Разоблачение мифов (и создание новых?)
– В России Вторая мировая – это главным образом Великая Отечественная война, британцы наверняка смотрят на войну по-своему. Как видите эту войну вы?
– Для начала нужно осознать, что Вторая мировая война была не единым военным конфликтом, а конгломератом множества таких конфликтов. Для русских Великая Отечественная война началась в июне 1941 года, при этом россияне часто забывают о Зимней войне с Финляндией, о нападении СССР на Польшу... Это несколько искажает картину. В своей книге «Вторая мировая война», которая пока не издана в России, я пытаюсь увязать различные аспекты войны в единую систему и понять, как, например, война с Японией влияла на Великую Отечественную войну. Японцы ведь хотели захватить Сибирь, но после битвы на Халхин-Голе, когда их разбил Жуков, полностью изменили стратегию. Вот почему моя книга начинается в августе 1939 года, а не в сентябре.
– Есть какие-то мифы о Второй мировой, которые вы считаете нужным развеять?

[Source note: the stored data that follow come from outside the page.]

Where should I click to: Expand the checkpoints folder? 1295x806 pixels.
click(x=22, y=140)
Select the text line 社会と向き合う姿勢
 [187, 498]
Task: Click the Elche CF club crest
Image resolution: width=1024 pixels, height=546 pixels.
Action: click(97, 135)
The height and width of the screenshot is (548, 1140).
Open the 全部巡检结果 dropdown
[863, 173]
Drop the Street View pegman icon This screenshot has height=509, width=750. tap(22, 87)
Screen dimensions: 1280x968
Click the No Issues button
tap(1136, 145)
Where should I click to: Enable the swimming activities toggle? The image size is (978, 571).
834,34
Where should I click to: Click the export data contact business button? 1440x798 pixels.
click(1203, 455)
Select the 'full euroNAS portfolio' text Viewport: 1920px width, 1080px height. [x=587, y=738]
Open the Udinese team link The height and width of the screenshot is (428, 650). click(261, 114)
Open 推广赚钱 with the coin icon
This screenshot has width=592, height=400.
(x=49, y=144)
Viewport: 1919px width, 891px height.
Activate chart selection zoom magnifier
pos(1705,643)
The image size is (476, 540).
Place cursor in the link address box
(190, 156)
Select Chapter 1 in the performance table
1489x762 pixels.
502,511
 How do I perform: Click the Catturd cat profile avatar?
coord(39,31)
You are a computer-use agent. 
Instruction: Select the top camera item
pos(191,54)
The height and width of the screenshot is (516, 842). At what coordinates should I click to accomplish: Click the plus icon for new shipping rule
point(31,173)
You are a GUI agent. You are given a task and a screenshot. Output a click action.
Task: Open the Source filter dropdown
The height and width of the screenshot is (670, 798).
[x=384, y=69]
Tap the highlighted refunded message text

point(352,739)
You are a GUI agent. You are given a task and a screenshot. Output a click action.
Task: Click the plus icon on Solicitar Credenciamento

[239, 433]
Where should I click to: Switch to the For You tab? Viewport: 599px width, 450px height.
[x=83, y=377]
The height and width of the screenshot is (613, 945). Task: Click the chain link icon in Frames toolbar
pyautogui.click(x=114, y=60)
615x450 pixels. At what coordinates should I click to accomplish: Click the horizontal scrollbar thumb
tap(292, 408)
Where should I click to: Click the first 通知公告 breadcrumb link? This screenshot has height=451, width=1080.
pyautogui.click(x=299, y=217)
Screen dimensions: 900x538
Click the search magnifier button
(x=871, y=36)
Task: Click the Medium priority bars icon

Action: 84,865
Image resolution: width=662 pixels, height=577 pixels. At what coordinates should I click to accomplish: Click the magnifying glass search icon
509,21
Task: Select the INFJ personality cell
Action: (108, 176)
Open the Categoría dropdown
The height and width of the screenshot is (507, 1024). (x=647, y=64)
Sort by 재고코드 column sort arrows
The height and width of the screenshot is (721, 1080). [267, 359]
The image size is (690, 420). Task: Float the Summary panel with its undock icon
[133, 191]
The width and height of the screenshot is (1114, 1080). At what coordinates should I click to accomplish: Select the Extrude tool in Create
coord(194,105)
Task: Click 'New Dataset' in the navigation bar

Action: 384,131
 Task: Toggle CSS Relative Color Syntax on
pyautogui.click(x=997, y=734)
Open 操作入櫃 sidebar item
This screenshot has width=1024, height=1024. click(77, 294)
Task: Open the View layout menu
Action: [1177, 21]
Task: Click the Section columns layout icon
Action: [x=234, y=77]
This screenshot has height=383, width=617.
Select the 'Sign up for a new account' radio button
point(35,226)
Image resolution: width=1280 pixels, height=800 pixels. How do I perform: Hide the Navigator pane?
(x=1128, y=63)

– Такие мифы есть всегда. Миф о полководце Роммеле особенно сильно укоренился в Англии, у нас этого генерала почитают чуть не гением, хотя немцы относятся к нему куда объективнее. У Роммеля были достижения в 1940 году, но если посмотреть, как он сражался в Северной Африке, мы увидим, что он был не слишком хорошим военачальником. Просто британские солдаты считали, что он воюет хорошо, – после 1940 года в нашей армии возникли пораженческие настроения, и мы отбросили их только после Эль-Аламейнской операции, когда разгромили Роммеля подчистую. Есть еще тенденция преувеличивать заслуги одних генералов и забывать других. В том, что некоторые генералы стали чуть не кинозвездами, виноваты СМИ – они превозносили тех, кто жаждал славы, вроде Марка Уэйна Кларка, Монтгомери, Макартура, – в то время как другие, более скромные военачальники до смерти оставались в тени.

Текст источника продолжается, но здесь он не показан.